Molti degli elementi analitici fin qui descritti alimentano il dibattito attorno all’utilità di un passaggio a un nuovo paradigma interpretativo. Autori come M. Kaldor (Le nuove guerre. La violenza organizzata nell’età globale, 1999) e M. Duffield (Guerre postmoderne, 2004) hanno proposto l’idea di «nuove guerre». Saremmo davanti all’ambivalenza estrema, per non dire al collasso, di «opposizioni fondanti» che caratterizzano la guerra tradizionale: civile-militare, pubblico-privato, inizio e termine delle ostilità. Le «nuove guerre» sono sistemi di conflitto caratterizzati da disintegrazione territoriale, truppe irregolari, «maschere etniche», economie illecite e predatorie. La linea del fronte scompare, sfuma la separazione tra guerra intesa come violenza tra Stati (o gruppi politici) e bande criminali organizzate: il teatro diventa intrastatale, ma le connessioni, gli intrecci finanziari, le implicazioni sono decisamente transnazionali. Queste guerre sono, per Duffield, «conflitti postmoderni»: progetti politici neopatrimoniali concepiti da élite rapaci perfettamente in grado di manipolare le macchine degli aiuti internazionali, di scritturare compagnie di public relations e di adattarsi alle opportunità di arricchimento offerte dai mercati mondiali. Nelle guerre postmoderne compaiono le più avanzate tecnologie di telecomunicazione e combattimento, mentre i media magnificano lo spettacolo di forme di violenza brutale comunemente associate all’era premoderna. Rifugiati e carestie sono usati come armi di destabilizzazione che si accompagnano al saccheggio sistematico delle risorse e della società, mentre lo scontro militare diretto diventa l’eccezione. Si tratterebbe, in altre parole, di superare la prospettiva clausewitziana, in ragione dell’erosione dei suoi tratti distintivi. Le difficoltà nel capire la natura della guerra e la sua mutazione, in presenza di un affievolimento della centralità delle pratiche riconducibili alla sovranità statale, sono ritenute un fattore importante per spiegare perché il successo delle strategie di intervento tenda a essere fortemente elusivo.

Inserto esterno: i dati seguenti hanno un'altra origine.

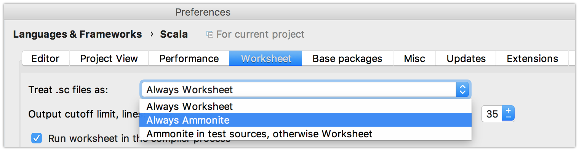Click the 'Scala' breadcrumb heading
This screenshot has height=151, width=579.
[174, 34]
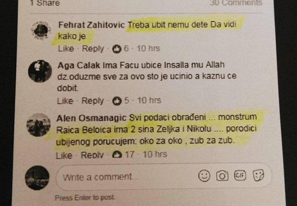Like Fehrat Zahitovic's comment
The height and width of the screenshot is (206, 297).
pyautogui.click(x=66, y=48)
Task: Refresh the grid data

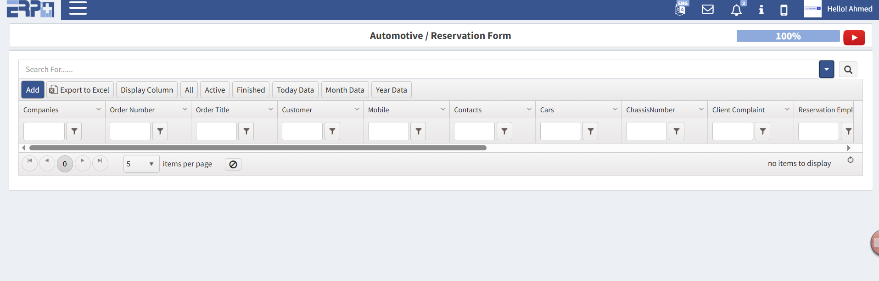Action: [850, 160]
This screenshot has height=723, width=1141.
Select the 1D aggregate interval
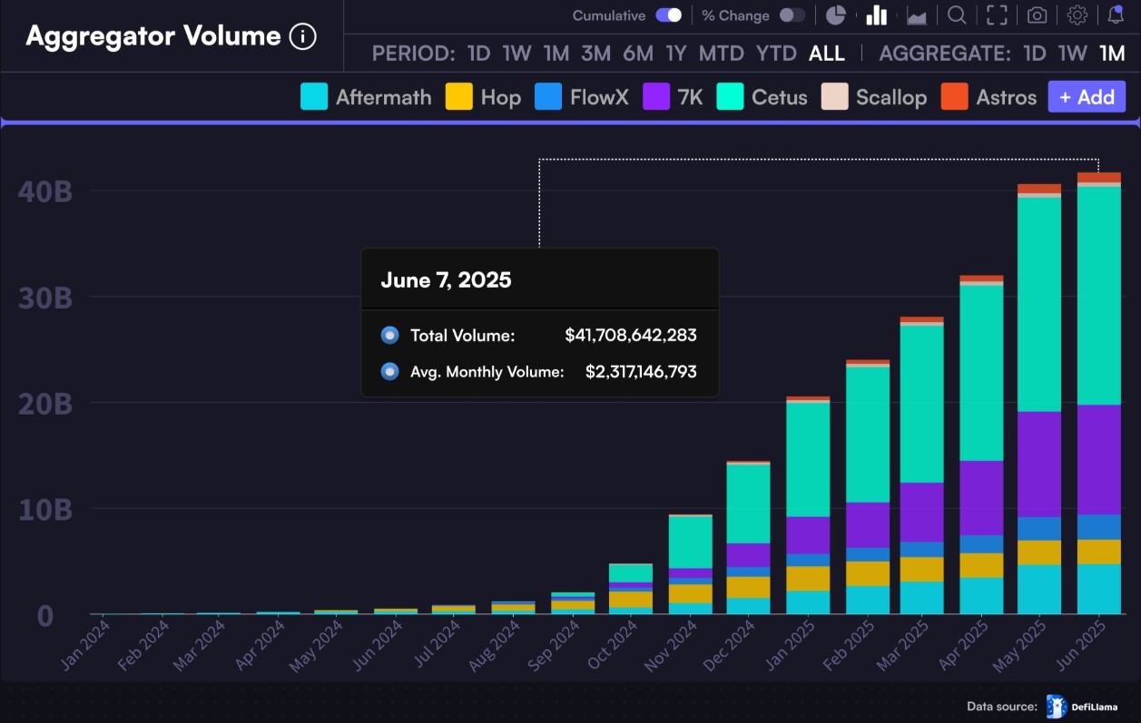(1035, 54)
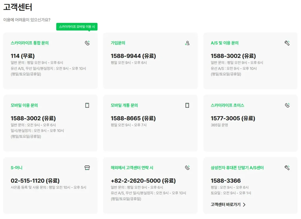Click the phone icon on 스카이라이프 통합 문의 card
Image resolution: width=301 pixels, height=219 pixels.
click(87, 43)
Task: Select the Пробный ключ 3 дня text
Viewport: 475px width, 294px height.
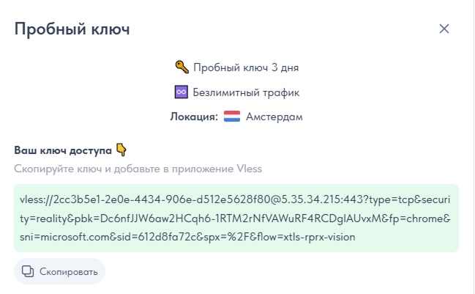Action: [x=246, y=68]
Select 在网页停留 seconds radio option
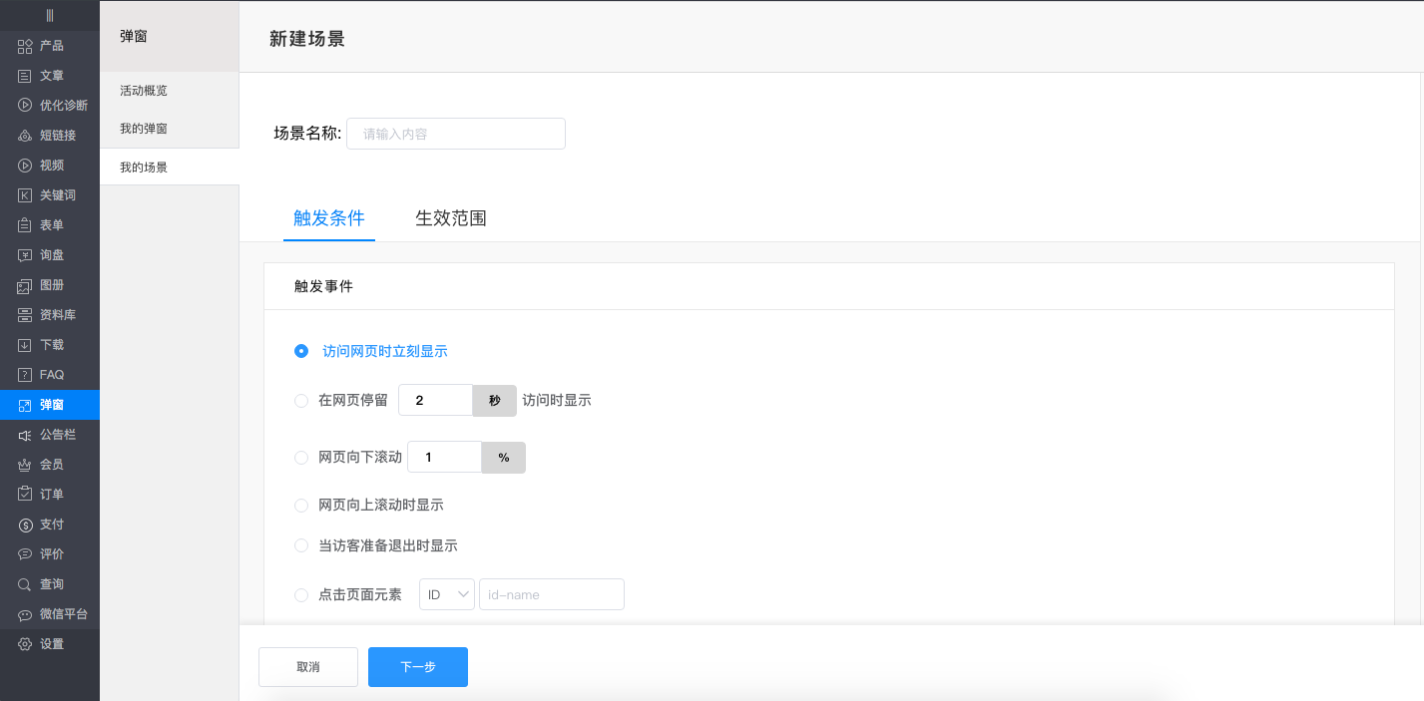 tap(301, 401)
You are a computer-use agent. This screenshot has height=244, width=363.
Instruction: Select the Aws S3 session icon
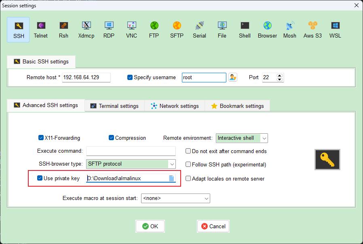312,30
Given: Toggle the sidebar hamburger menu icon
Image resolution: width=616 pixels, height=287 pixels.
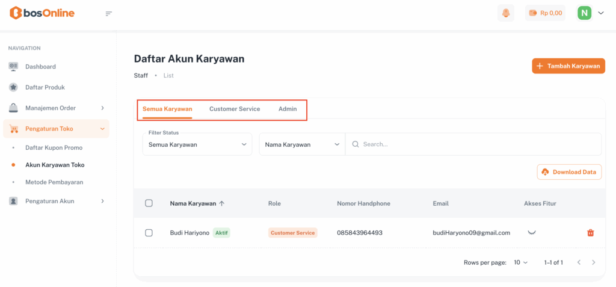Looking at the screenshot, I should [x=109, y=13].
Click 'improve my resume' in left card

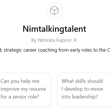pos(23,89)
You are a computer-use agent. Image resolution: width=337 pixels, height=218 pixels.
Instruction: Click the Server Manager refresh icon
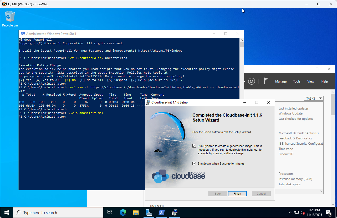pos(252,81)
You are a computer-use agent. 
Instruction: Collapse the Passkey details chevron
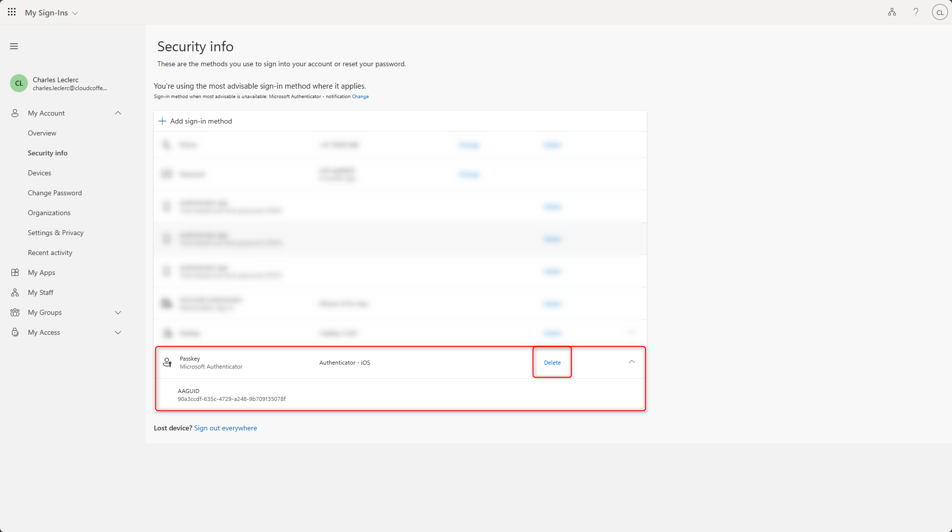pos(631,362)
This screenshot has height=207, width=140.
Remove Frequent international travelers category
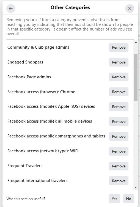click(x=119, y=181)
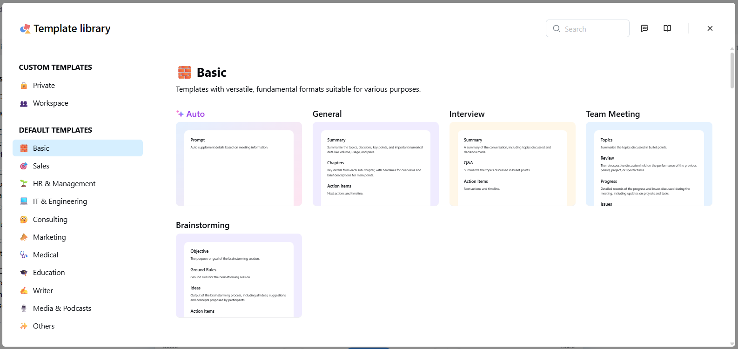Viewport: 738px width, 349px height.
Task: Pick the Interview template card
Action: tap(512, 164)
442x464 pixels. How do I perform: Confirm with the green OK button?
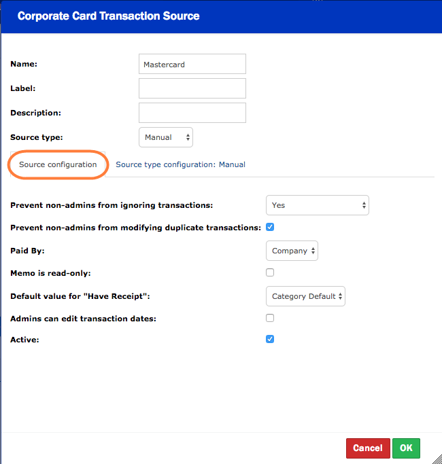point(406,448)
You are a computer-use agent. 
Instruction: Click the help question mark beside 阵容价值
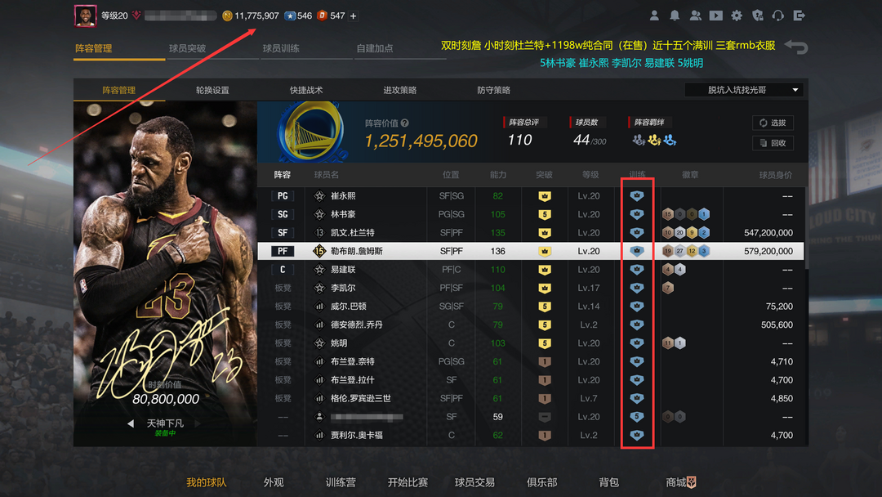click(x=404, y=123)
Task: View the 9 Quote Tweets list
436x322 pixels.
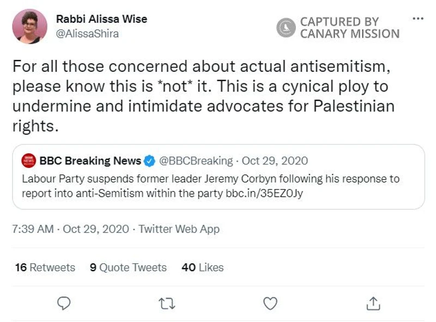Action: [129, 267]
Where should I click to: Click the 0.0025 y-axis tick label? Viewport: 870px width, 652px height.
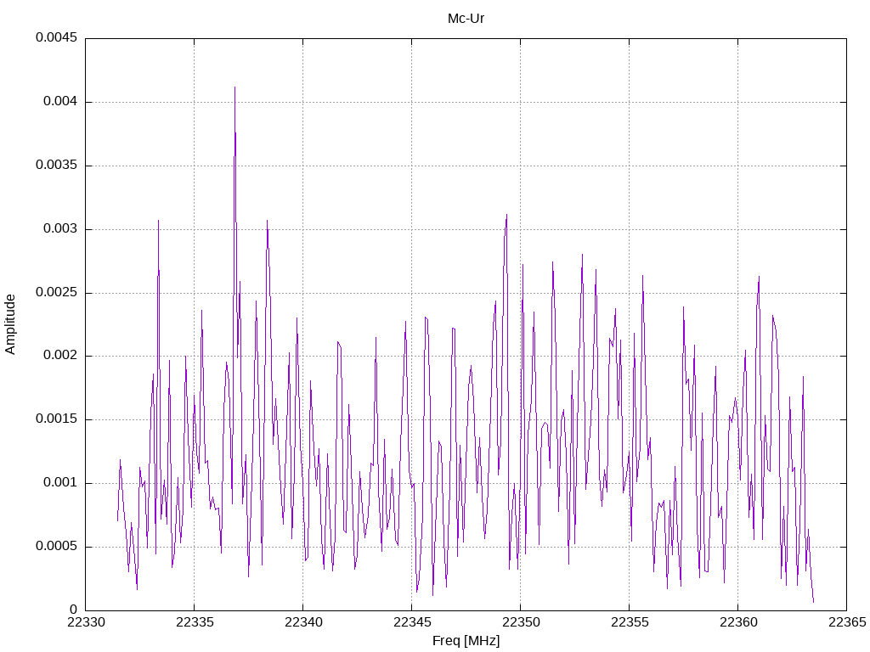(57, 292)
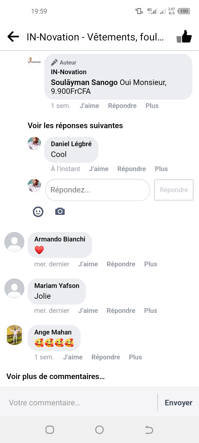This screenshot has height=443, width=199.
Task: Like Daniel Légbré's Cool comment
Action: point(99,169)
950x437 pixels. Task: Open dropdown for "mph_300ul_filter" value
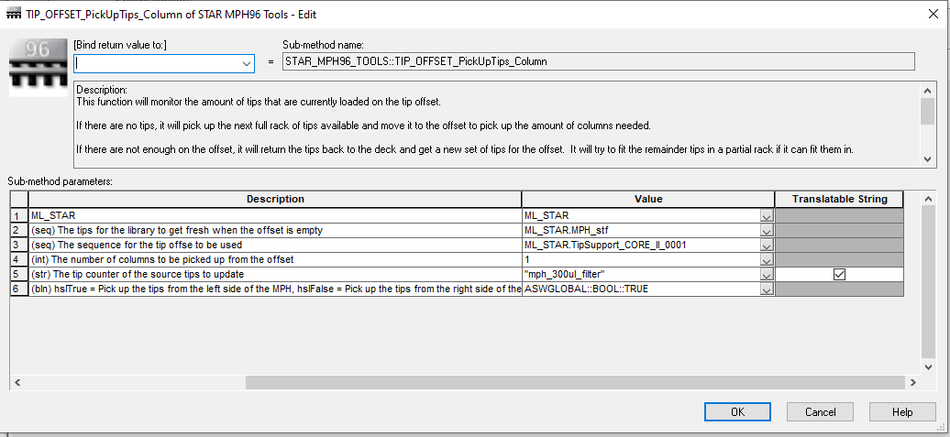pos(767,274)
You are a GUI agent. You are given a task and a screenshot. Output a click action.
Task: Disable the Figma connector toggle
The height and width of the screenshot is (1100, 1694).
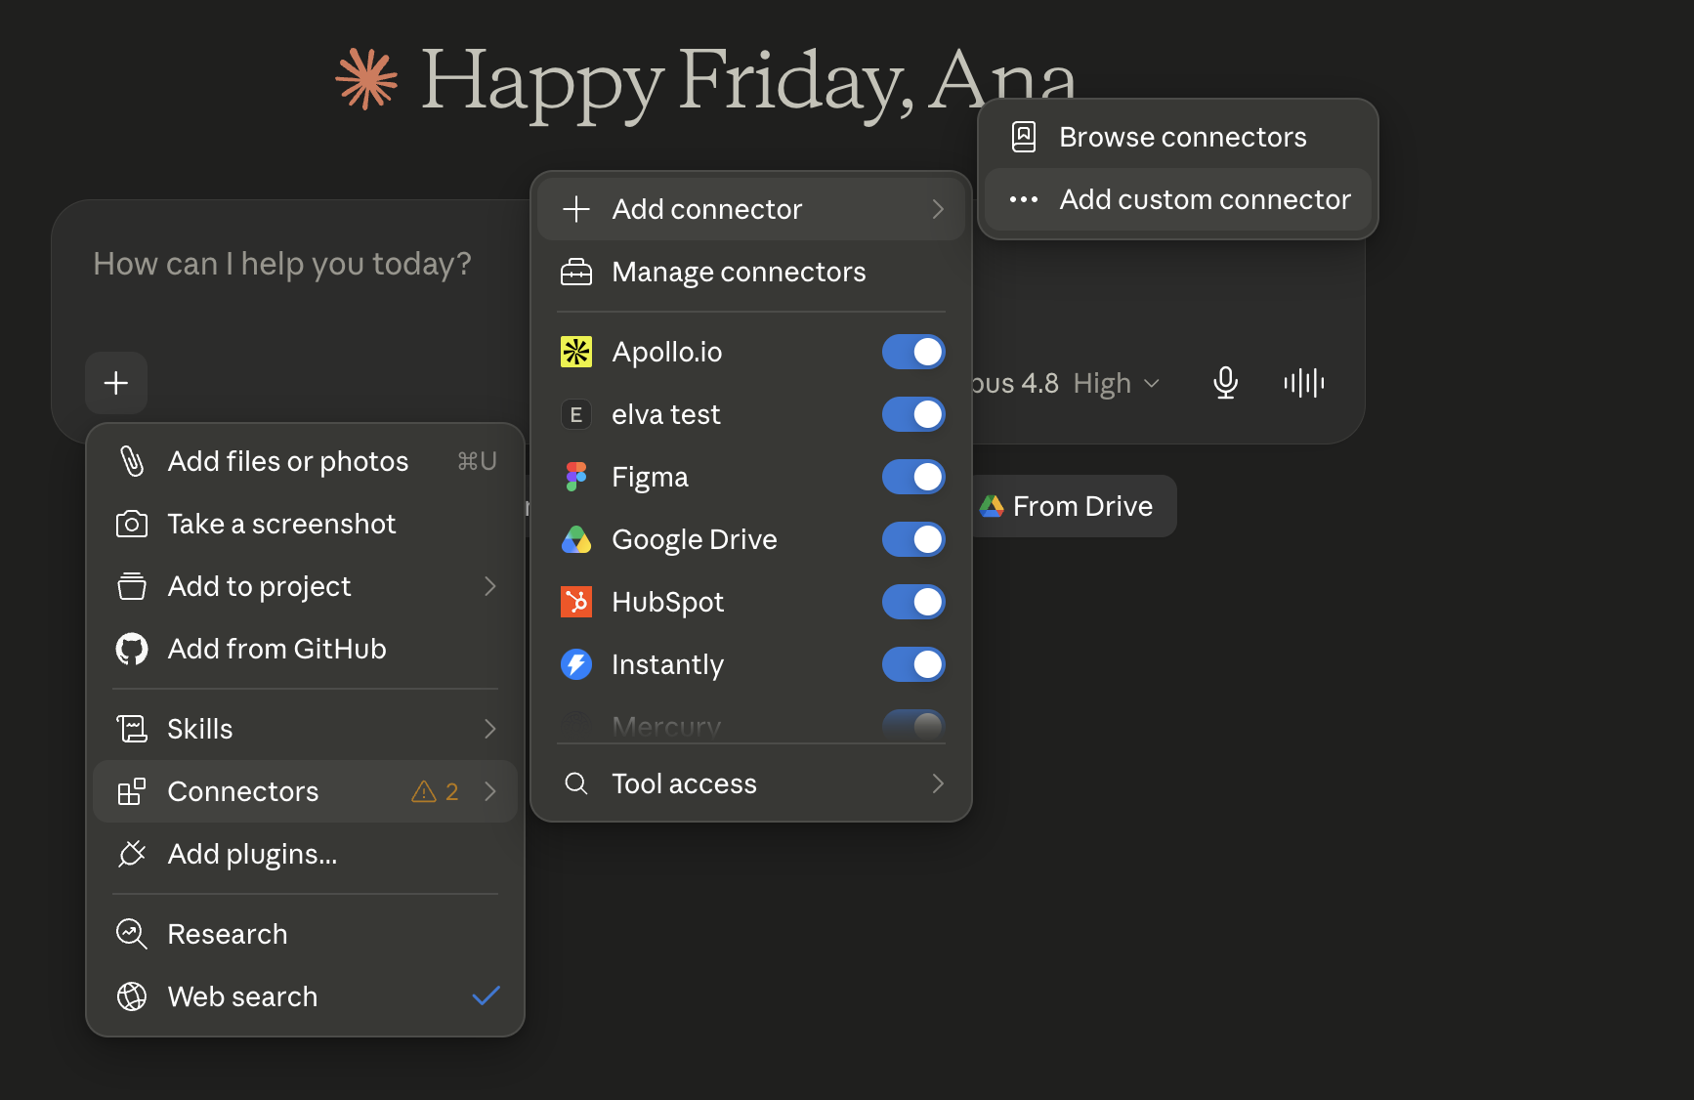pos(913,477)
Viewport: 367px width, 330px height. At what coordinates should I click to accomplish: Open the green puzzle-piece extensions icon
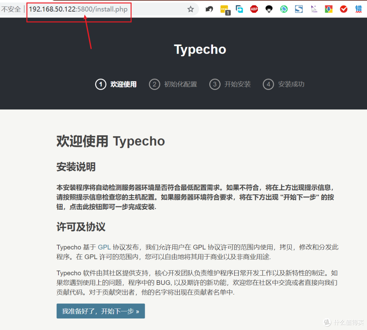[x=284, y=9]
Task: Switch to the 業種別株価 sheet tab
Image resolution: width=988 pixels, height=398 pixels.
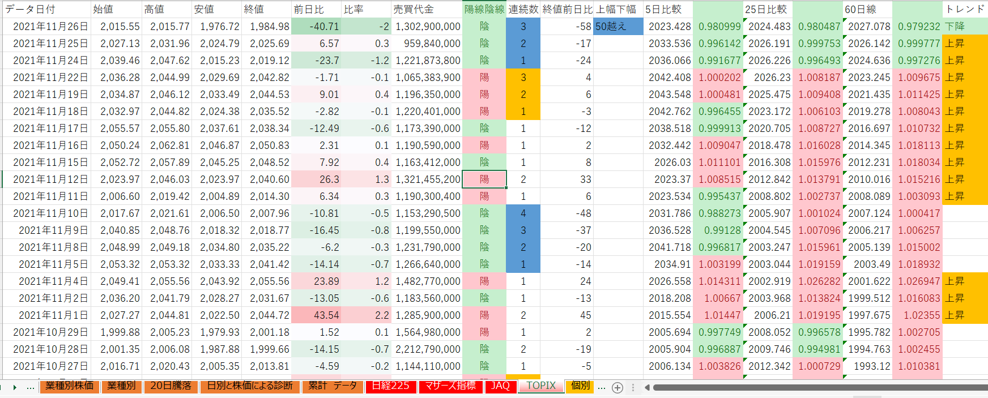Action: [70, 386]
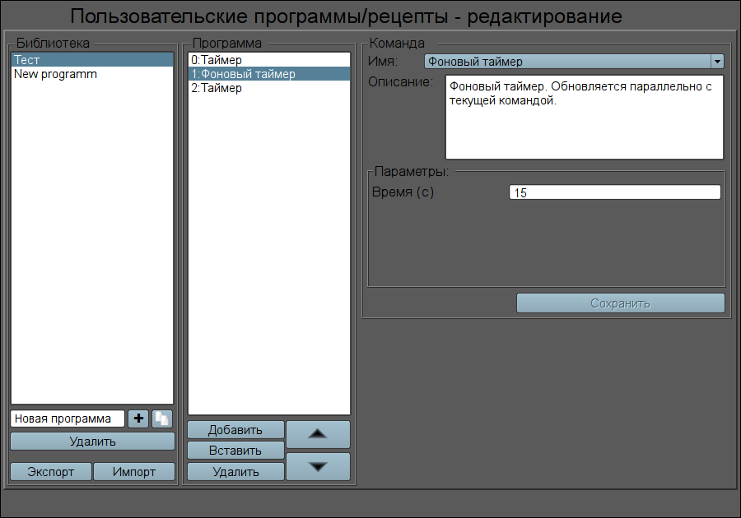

In risposta alla tesi sulle «nuove guerre» si sono levati argomenti in difesa del paradigma tradizionale, in qualche modo ancorato all’idea di centralità dello Stato e della guerra come continuazione del procedimento politico con altri mezzi. Secondo questa prospettiva, von Clausewitz, che paragonava la guerra a un camaleonte, capirebbe i conflitti armati di oggi. Se la grammatica dello scontro strategico è immutata, a mutare è solo la forma della guerra: in ultima analisi, il suo carattere, ma non la sua natura (H. Strachan, The changing character of war, 2007).